Sir Robert sourit, et me répondit que je tenais là une sorte de langage d’amazone. Il avait rencontré peu de femmes de mon avis, ou, s’il y en avait, elles manquaient de la résolution nécessaire pour s’y conformer. Malgré toutes mes idées, qui avaient, il ne pouvait s’empêcher de le dire, quelque poids jadis, il croyait comprendre que j’y avais fait infraction et que j’avais été mariée. Je répondis que je l’avais été, mais qu’il ne m’avait point entendu dire que ce qui s’était passé m’eût en rien encouragée à tenter une seconde fois l’aventure. J’étais heureusement sortie de la nasse une fois, et, si j’y retombais, je n’aurais à blâmer personne que moi-même.

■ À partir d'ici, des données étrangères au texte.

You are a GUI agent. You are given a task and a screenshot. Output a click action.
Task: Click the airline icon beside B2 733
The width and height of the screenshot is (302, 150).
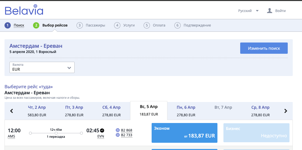pos(118,135)
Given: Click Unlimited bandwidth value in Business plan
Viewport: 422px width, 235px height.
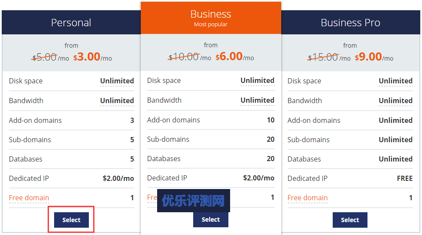Looking at the screenshot, I should (x=257, y=100).
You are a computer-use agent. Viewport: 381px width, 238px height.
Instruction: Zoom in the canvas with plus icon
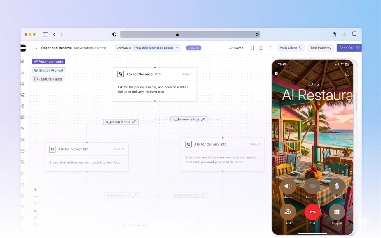pyautogui.click(x=35, y=190)
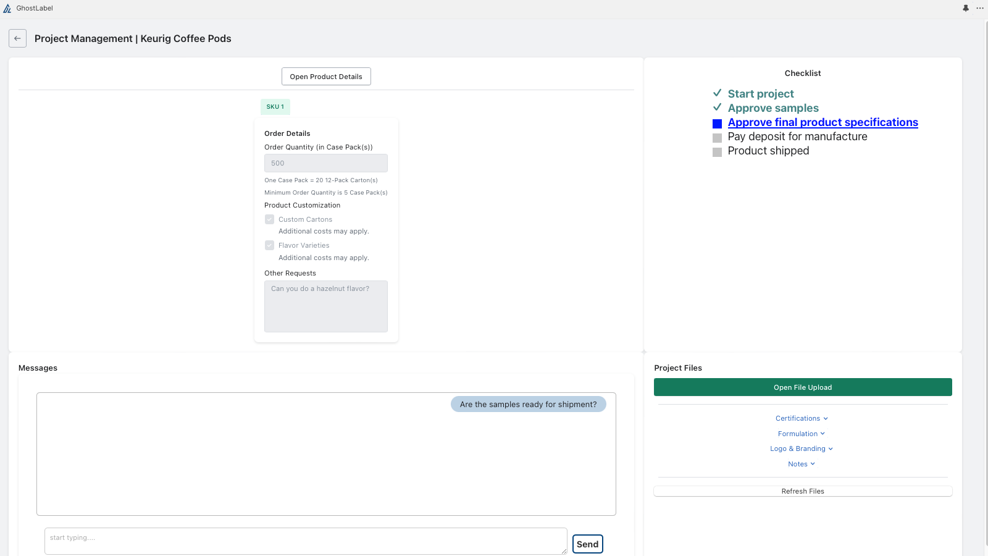Viewport: 988px width, 556px height.
Task: Click the Open Product Details button
Action: pos(326,77)
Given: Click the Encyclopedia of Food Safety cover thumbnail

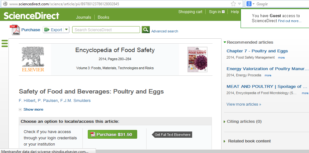Looking at the screenshot, I should click(x=197, y=60).
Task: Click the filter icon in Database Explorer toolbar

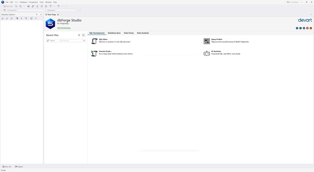Action: [x=36, y=19]
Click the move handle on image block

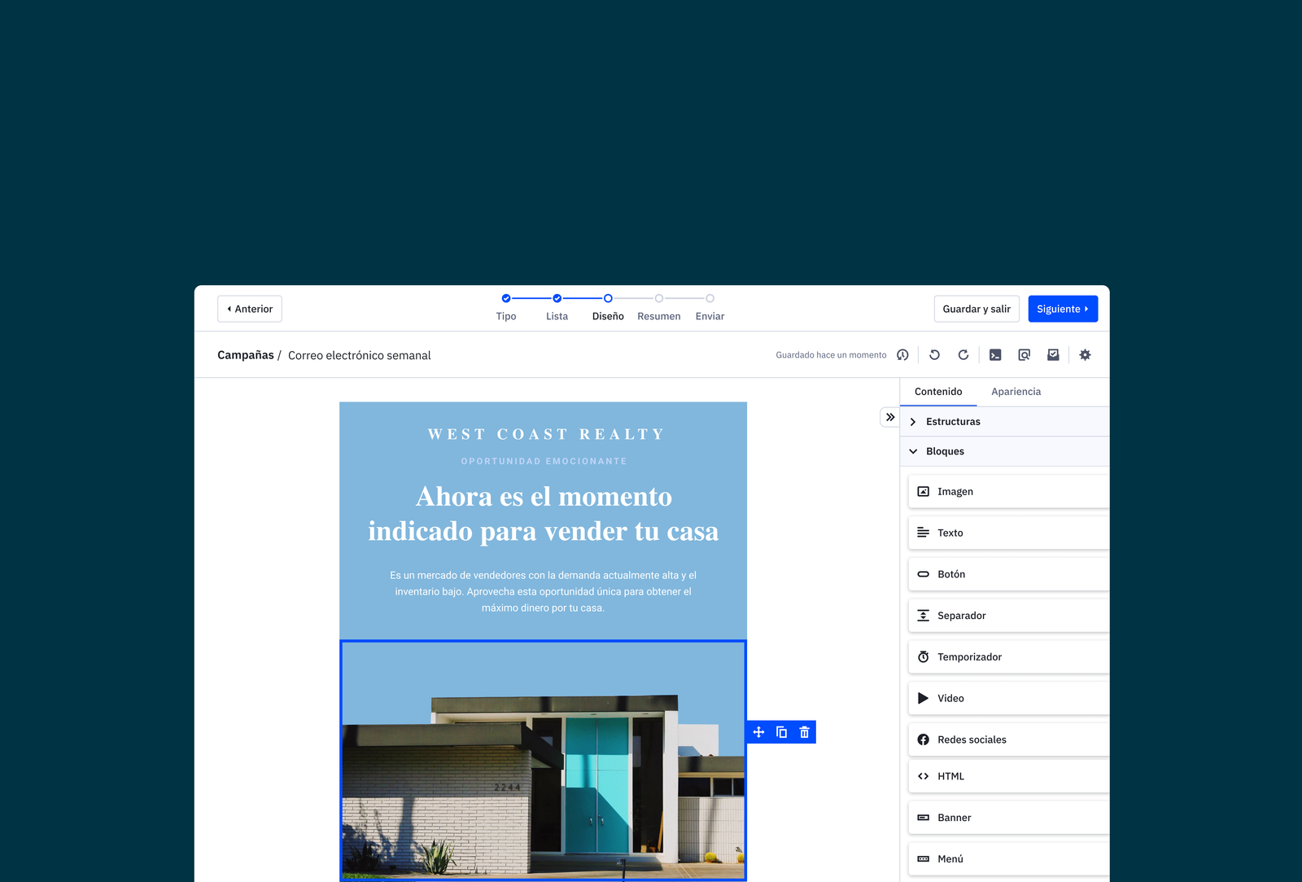point(758,732)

Sir Robert rit de bon cœur et renonça à me présenter de nouveaux arguments. Il me dit seulement qu’il m’avait désignée à quelques-uns des plus grands commerçants de Londres, mais que, puisque je le lui défendais, il ne m’importunerait plus sur ce sujet. Il me félicita de ma façon d’administrer mon argent et me dit que je serais bientôt monstrueusement riche. Mais il ne savait ni ne soupçonnait qu’avec toute cette opulence, j’étais toujours une catin, nullement contraire à l’idée d’ajouter encore à mes biens aux dépens de ma vertu.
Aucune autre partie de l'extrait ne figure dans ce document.